(perforated lines--you can't resist 'em)

 (it's art!)
(yesterday) Saturday, July 22, 2000 (tomorrow)

 

1:51 a.m. I'm doing a whole artistic, moody thing here because (1) I've just finished watching Eyes Wide Shut and I have the urge to throw some shadows up and call them art; (2) if I do something very quickly here in this journal space, there will still be time to get back into the living room and watch the second movie we rented, Circuitry Man (don't ask); and (3) I'm seriously running low on photos.

The movie was haunting, and yes -- there were plenty of reasons not to like it, but plenty more reasons to keep on watching. If you're homesick for New York, of course, you'll love the street scenes. And I am and I did. If you like pretty settings, pretty clothes, and even a lot of breasts (all shapes, all sizes) -- well, there you go.

It seemed as if the pretty actors were semi-clothed and lovingly lit and arranged carefully in color-coordinated sets and then told to just start talking. There was a distinct feeling of expensive ad-libbing going on -- and Nicole is better at it than Tom, I'm sorry to say. Tom seemed lost in more ways then were called for in the script.

And I swear -- this isn't a movie review. Those are best left to the professionals. Instead, I just want to say that there was an awful lot of The Shining left over in this movie -- those moody slow spinning dancing scenes of a era long gone with a sad, tired swing band; those subservient servants with that air of menace.

I was out today for a little while taking pictures and now that I've been doing this journal for over a year, I know what I'm looking for and what I'm not. It's not that different from my writing, actually. There's always the light setting to worry about and to make a choice about.

The picture on this entry, for instance: It's a mistake. Oddly, it was a bright sunny day and the only reason, I guess, that the wall is so dark and the shadows so deep is because (1) the light coming in the windows was searingly bright and (2) I have a less-than sensitive digital camera and (3) I don't know how to use it.

Today I didn't take photos of urban ruin and the hopelessness of a broken down, humbled life on the street, although I could. Instead I took photos of the weed that blooms through some concrete slabs and the dancing daisies on a wall. Ruin is always ruined by one new tenacious bit of surging growth.

It's easy enough to be evocative -- but the peaches have suddenly turned so sweet that if you weren't a religious person before you bit in, you'd be one now. Really. It's as close as a fruit can come to kissing you back ...

... there was a lot of kissing in Eyes Wide Shut, but it was pretty cold and yes, sort of cadaverous. The skin of many of the women looked green and clammy, but that could also be a result of our little (maybe 10-inch?) antique TV set.
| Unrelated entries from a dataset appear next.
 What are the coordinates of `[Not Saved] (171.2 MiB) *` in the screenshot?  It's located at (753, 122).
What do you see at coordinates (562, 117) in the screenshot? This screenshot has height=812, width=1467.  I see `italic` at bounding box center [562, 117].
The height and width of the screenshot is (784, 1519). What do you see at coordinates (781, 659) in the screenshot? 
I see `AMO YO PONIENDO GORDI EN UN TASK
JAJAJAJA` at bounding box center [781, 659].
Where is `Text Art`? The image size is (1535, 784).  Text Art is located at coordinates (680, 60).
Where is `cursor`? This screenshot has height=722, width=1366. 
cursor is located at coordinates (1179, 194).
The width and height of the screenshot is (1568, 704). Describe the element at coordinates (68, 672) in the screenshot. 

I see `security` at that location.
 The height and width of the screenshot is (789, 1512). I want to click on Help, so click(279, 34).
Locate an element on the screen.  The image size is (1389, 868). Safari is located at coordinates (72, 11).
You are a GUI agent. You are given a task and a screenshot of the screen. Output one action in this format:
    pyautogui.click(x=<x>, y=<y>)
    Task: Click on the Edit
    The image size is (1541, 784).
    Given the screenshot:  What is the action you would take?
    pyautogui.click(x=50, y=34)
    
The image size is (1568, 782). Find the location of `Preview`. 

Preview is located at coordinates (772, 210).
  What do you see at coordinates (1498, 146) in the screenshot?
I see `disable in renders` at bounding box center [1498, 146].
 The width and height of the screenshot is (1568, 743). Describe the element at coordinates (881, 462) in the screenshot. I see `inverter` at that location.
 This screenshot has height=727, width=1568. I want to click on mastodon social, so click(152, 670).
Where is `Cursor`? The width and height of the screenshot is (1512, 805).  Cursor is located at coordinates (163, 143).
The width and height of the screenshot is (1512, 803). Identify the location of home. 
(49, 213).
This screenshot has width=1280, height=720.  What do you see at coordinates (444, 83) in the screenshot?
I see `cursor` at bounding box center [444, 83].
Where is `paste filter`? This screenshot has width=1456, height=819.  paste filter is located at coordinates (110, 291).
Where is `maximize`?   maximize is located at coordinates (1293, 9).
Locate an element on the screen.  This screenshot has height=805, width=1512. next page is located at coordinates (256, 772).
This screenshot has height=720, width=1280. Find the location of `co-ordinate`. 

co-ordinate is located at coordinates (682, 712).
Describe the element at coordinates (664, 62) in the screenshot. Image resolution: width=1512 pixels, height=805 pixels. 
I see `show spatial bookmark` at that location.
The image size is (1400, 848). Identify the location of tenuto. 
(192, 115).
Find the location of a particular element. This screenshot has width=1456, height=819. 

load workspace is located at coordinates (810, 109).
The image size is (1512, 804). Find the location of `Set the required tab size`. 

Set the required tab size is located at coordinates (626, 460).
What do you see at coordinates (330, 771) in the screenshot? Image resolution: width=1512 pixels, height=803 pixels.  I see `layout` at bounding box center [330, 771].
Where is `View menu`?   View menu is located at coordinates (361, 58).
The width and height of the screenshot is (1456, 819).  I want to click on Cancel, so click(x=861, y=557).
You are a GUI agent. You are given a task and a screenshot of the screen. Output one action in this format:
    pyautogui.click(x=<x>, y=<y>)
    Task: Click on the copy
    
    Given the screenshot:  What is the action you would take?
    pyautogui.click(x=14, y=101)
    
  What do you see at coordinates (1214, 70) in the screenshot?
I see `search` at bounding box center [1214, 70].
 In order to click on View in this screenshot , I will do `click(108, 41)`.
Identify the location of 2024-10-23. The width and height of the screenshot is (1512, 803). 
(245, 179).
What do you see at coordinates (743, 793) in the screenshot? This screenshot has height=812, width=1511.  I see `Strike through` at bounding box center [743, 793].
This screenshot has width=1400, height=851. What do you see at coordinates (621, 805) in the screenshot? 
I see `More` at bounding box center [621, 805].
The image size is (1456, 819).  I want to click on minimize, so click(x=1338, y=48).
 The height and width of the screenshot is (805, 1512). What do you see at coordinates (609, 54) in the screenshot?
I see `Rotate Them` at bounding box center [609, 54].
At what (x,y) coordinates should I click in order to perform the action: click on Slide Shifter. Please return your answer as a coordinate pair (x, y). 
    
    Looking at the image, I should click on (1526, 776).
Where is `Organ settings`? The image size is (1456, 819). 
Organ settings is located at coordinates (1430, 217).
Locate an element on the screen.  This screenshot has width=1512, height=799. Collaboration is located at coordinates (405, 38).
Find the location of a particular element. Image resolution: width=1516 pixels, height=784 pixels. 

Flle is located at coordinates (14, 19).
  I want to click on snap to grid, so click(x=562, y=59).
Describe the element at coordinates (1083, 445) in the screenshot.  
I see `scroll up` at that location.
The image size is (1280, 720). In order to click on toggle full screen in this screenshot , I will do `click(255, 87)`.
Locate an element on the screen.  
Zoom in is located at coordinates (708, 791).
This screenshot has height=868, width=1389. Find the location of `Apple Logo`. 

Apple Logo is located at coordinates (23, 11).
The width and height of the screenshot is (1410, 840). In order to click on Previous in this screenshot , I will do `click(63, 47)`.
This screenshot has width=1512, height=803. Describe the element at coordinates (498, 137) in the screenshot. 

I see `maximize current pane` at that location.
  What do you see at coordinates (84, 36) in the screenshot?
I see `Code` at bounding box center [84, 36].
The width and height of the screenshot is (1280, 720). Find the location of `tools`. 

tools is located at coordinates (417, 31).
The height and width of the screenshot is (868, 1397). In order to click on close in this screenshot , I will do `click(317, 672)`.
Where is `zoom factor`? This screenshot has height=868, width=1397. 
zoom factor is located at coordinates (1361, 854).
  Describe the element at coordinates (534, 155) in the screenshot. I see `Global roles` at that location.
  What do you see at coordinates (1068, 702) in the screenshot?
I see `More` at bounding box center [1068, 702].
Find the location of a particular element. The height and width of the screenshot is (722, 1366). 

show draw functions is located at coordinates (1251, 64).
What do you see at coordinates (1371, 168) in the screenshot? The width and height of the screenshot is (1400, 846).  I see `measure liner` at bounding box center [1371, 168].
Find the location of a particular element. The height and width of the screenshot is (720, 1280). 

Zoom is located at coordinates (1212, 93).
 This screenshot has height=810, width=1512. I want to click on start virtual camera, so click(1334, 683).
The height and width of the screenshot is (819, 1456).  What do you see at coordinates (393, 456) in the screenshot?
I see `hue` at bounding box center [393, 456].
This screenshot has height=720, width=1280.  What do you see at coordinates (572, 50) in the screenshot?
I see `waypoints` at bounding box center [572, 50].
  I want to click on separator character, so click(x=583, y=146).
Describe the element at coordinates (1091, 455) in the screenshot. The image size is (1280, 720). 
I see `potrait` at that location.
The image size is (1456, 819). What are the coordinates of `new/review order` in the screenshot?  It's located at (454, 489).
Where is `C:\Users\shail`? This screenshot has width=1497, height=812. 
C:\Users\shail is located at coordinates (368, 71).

We've had it for as long as I can remember, and there's a round burned-out circle in the middle of the screen at all times.

Hey -- maybe the movie is actually bright and cheery. Maybe it's time for a new digital TV screen. We saw some in the big 24-hour electronics store and they're not as expensive as I thought they'd be. Our 11-year-old Sony has been broken for many months now and we've been too (1) lazy or (2) poor or (3) uninterested in getting it fixed.

But it could be affecting our TV watching enjoyment, and when you try to pack as much entertainment into the too-short weekend the way we do, every square inch and every rod of color is important. So maybe it's time to call in the TV repairman and get the dreaded estimate. Subtracting the estimate from the cost of a new DVD-TV will yield an interesting new nugget of information.

Cinema noir may take on a whole new light.